Search and compare textedit

The Elastic Stack machine learning features can generate embeddings, which you can use to search in unstructured text or compare different pieces of text.

Text embeddingedit

Text embedding is a task which produces a mathematical representation of text called an embedding. The machine learning model turns the text into an array of numerical values (also known as a vector). Pieces of content with similar meaning have similar representations. This means it is possible to determine whether different pieces of text are either semantically similar, different, or even opposite by using a mathematical similarity function.

This task is responsible for producing only the embedding. When the embedding is created, it can be stored in a dense_vector field and used at search time. For example, you can use these vectors in a k-nearest neighbor (kNN) search to achieve semantic search capabilities.

The following is an example of producing a text embedding:

{
    docs: [{"text_field": "The quick brown fox jumps over the lazy dog."}]
}
...

The task returns the following result:

...
{
    "predicted_value": [0.293478, -0.23845, ..., 1.34589e2, 0.119376]
    ...
}
...

Text similarityedit

The text similarity task estimates how similar two pieces of text are to each other and expresses the similarity in a numeric value. This is commonly referred to as cross-encoding. This task is useful for ranking document text when comparing it to another provided text input.

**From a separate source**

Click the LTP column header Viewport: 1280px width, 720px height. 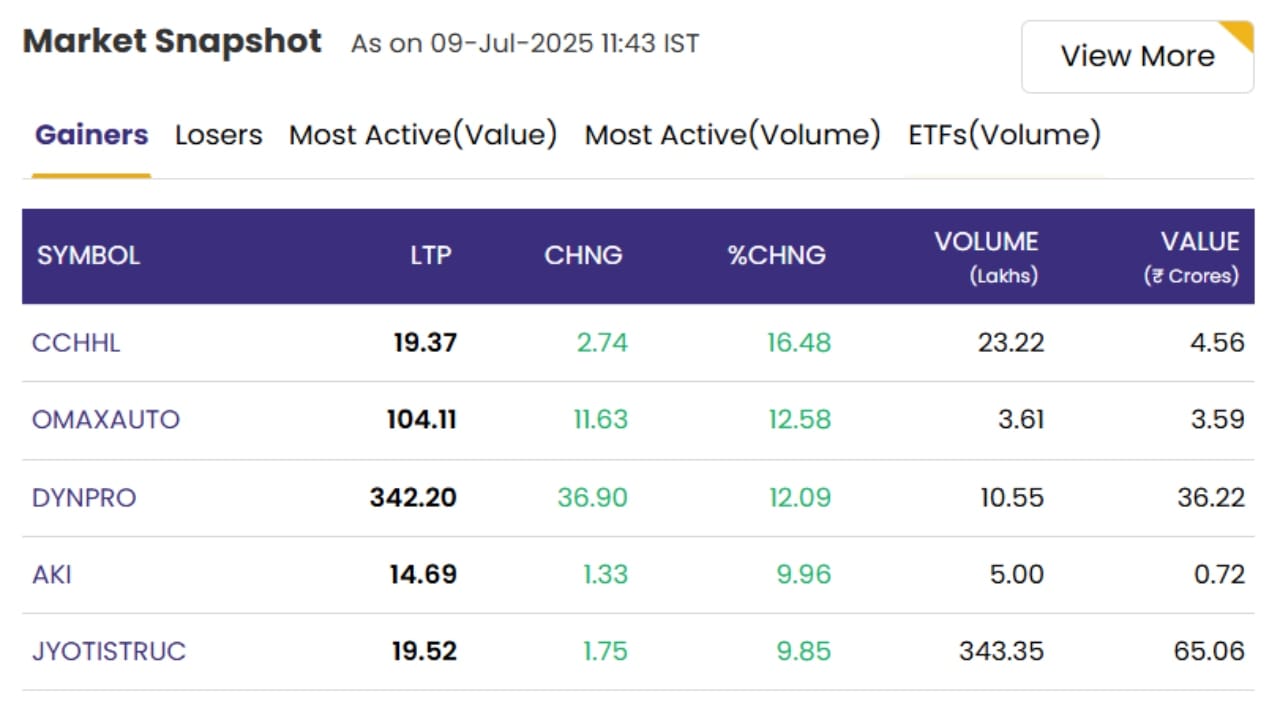431,256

You can provide multiple strings of text to compare to another text input sequence. Each string is compared to the given text sequence at inference time and a prediction of similarity is calculated for every string of text.

{
  "docs":[{ "text_field": "Berlin has a population of 3,520,031 registered inhabitants in an area of 891.82 square kilometers."}, {"text_field": "New York City is famous for the Metropolitan Museum of Art."}],
  "inference_config": {
    "text_similarity": {
      "text": "How many people live in Berlin?"
    }
  }
}

In the example above, every string in the docs array is compared individually to the text provided in the text_similarity.text field and a predicted similarity is calculated for both as the API response shows:

...
{
    "predicted_value": 7.235751628875732
},
{
    "predicted_value": -11.562295913696289
}
...